Same advice here. Bull horns with bar ends on my commuter.


----------



## DIRT BOY (Aug 22, 2002)

Well I converted mt Flat-bar bike back to drops. On the FB I used a 120mm stem. With road bars I am using a 110mm stem. So depending on the TT, I would say add 10-20mm to the stem length.

Use this excel sheet to cacluate the excat same position from your road bike.

http://light-bikes.com/BikePhotos/web_pics/bike compare.XLS


----------



## Lazyrider (Sep 15, 2004)

*Flat Bars are good,*

I used this one to jump start my cycling/weight loss over past 6 months. Great for night rides too. Upright position keeps you focused. Got the Ergon grips which are the best hand grips you can get.


----------



## Henry Chinaski (Feb 3, 2004)

roger9 said:


> I'm just worried that as I normally like a 110mm stem on my road bike (54cm) the new stem would need to be 140mm, probably way too long as it would throw out the overall weight distribution and geometry.
> 
> Hence, the only real solution is to buy a frame one or 2 sizes up (say 56 to 58cm) so I can have a longer top tube with a "normal" length stem and still keep the bike balanced.
> 
> Thanks guys


I don't find that to be true at all with the 135 stem. Basically your hands end up near where they'd be on the hoods, and the weight distribution is about the same. 

If you're convinced you need a different frame, I wouldn't go up a size or two, I'd just find a 54 with a longer top tube.


----------



## roger9 (Aug 4, 2006)

Henry Chinaski said:


> I don't find that to be true at all with the 135 stem. Basically your hands end up near where they'd be on the hoods, and the weight distribution is about the same.
> 
> If you're convinced you need a different frame, I wouldn't go up a size or two, I'd just find a 54 with a longer top tube.

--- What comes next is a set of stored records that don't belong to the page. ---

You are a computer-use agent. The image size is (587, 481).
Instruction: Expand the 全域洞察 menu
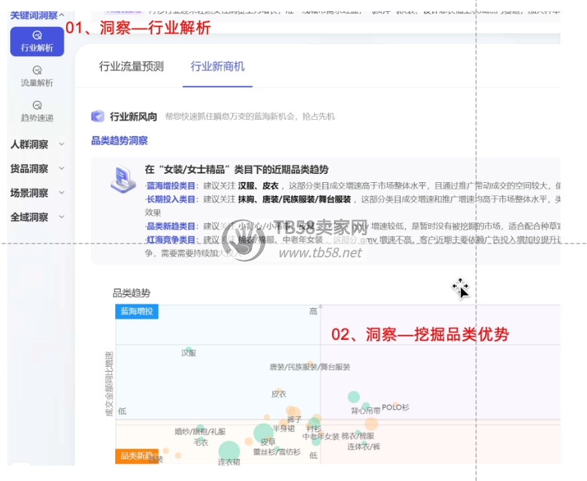coord(61,217)
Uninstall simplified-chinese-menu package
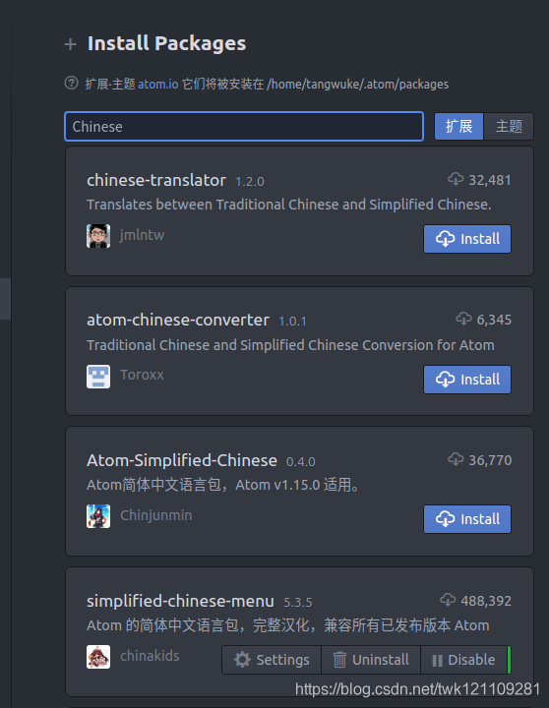This screenshot has height=708, width=549. pyautogui.click(x=371, y=660)
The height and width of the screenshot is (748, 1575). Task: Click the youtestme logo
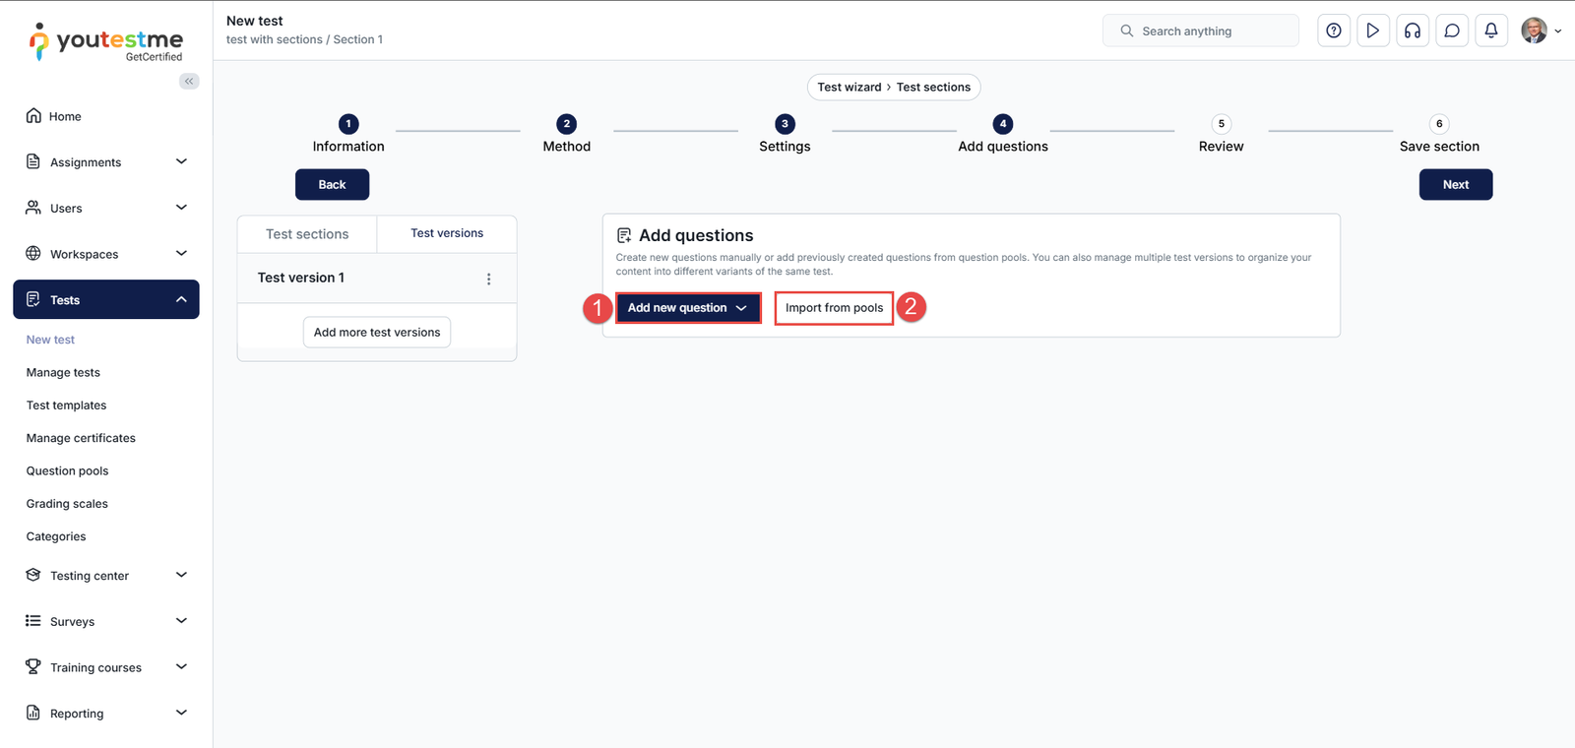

I find it hard to think how a 54 can have a top tube much longer than 54cm as this is generally how frame size is measured - but I must admit your point about hand placement on the hoods is very valid.

This is why I use this forum - sometimes you need to be told the obvious, but bear in mind the distance from the centre of the bar to the hoods position is usually about 120 to 150mm.

Thanks


----------



## Sablotny (Aug 15, 2002)

*Seems like a stem is an easy try*

"I'm just worried that as I normally like a 110mm stem on my road bike (54cm) the new stem would need to be 140mm, probably way too long as it would throw out the overall weight distribution and geometry."

I'm not a pro mechanic, but I do a lot of bike wrenching and prolly my #1 job is converting friends' "old" road bikes into commuter type/townie bikes with flat bars and thumbies or Rapidfire pods. Nice steel road frames, road wheels and a slightly more upright riding position are a great combo- I'm amazed there aren't more "Speed bikes" or "Streetfighters" being sold.

If you use a 110 stem now, I think you'll find a 120 or 130 will work fine. Remember that your hand position on a flat handlebar will be the same relative to the stem as riding on the flats of a road handlebar. The extra reach you're thinking about only occurs when riding on the hoods or in the drops. For that purpose- 'going aero' or high speed cruising, etc., use bar ends or a bullhorn bar. Bar ends are out of fashion now, which makes me very happy- I love them and they're usually cheap or on sale.

Here's a Paramount PDG2 that I bought on Ebay and built up with Suntour thumbies, a Scott AT2-LF bar, and longer Ritchey stem for my sister in law.


----------



## roger9 (Aug 4, 2006)

Thanks for the comments - I agree that bar ends are a great option, its amazing how much difference in riding position feel the bar ends give you. I use the short "single track" style on my MTB and love them (at 66 grams) there's no wieght penalty either.

I'll definitely be putting bar ends on when I find a frame - I'm pretty well convinced that a 56 to 58 cm frame will work fine for me with the flat bar, and as you said it seems like a logical solution for commuting particularly when you don't spend a lot of time on a single section of road, my route to work is a constant mix of back streets, main roads, footpaths, then the city and some cycleway.


----------



## Henry Chinaski (Feb 3, 2004)

I believe the Soma cross frames run long in the top tube--longer than the Surly anyway. Might be worth a look, and they are nice and cheap.

One other thing, my bars are still pretty low, so it ends up being very close to my normal road position.


----------